____ Source records

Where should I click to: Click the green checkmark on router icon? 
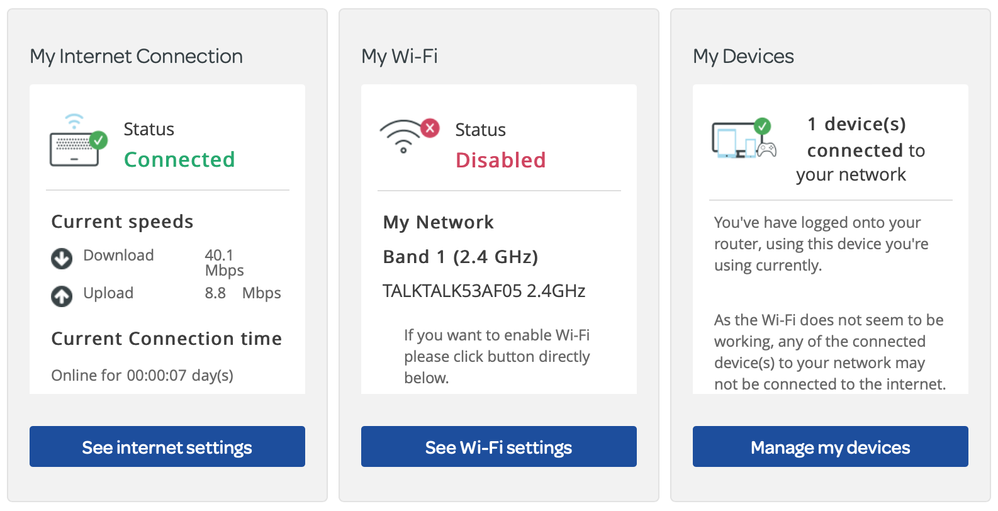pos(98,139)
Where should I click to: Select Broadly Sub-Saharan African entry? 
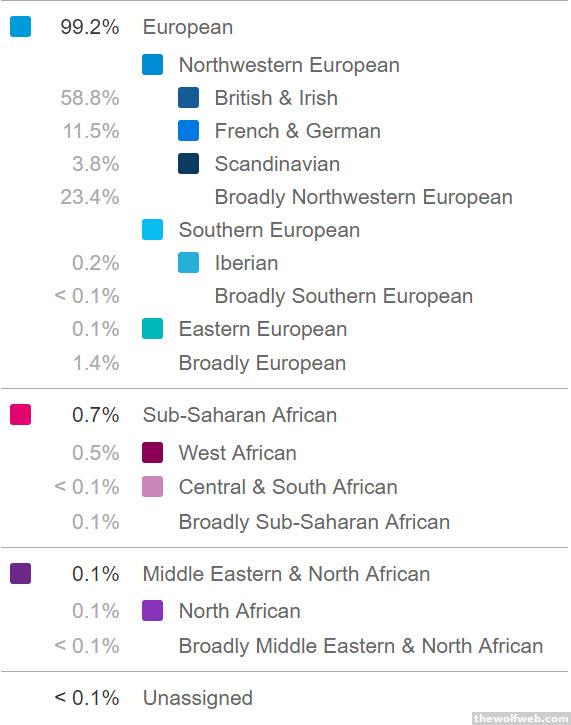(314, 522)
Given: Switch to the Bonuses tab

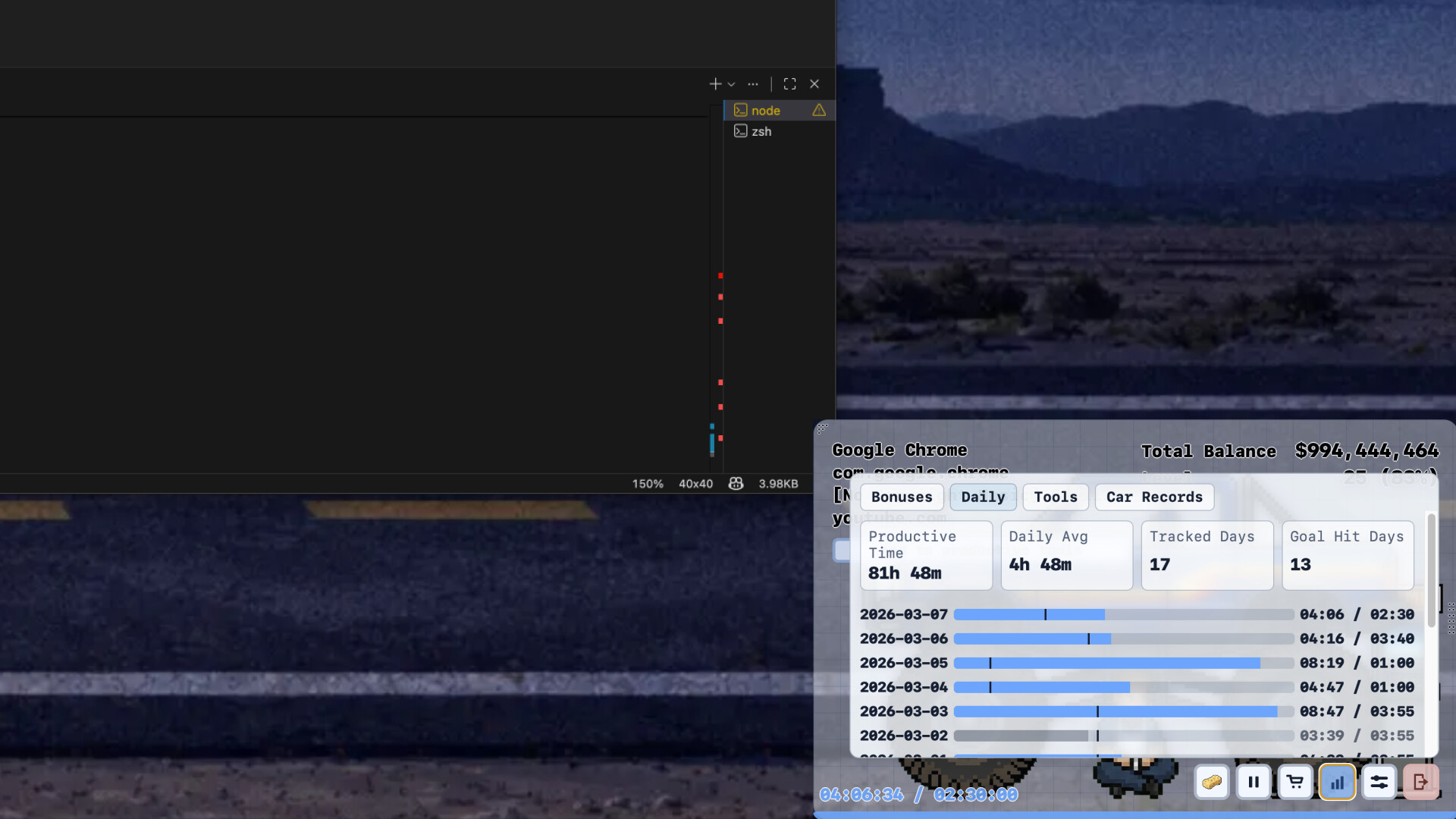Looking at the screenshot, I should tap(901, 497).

________
____ Source records

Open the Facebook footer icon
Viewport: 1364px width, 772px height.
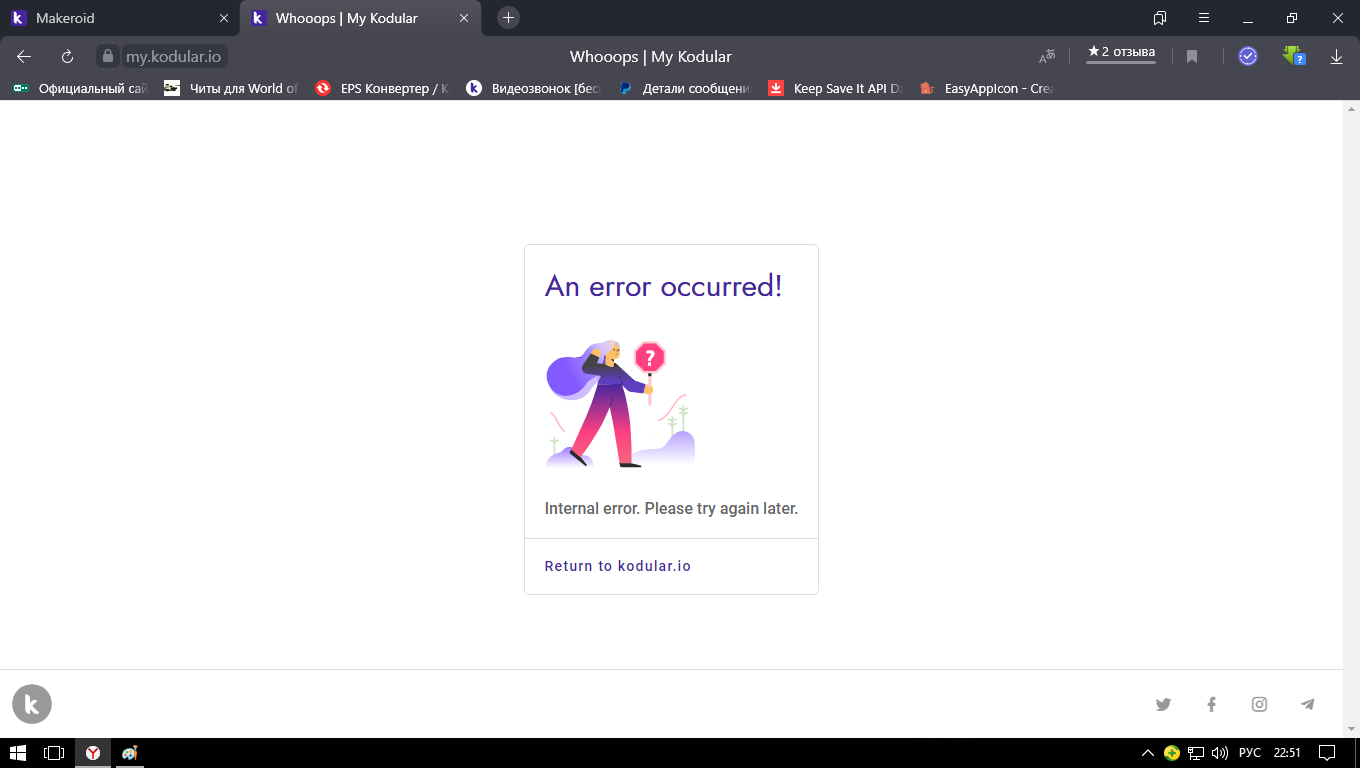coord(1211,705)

________

# Short task:
Pick out every line of the records above that contains the word "Where".

# Solution for this exercise:
Where should I click to: Click the green checkmark on router icon? 
Where should I click to: Select Broadly Sub-Saharan African entry? 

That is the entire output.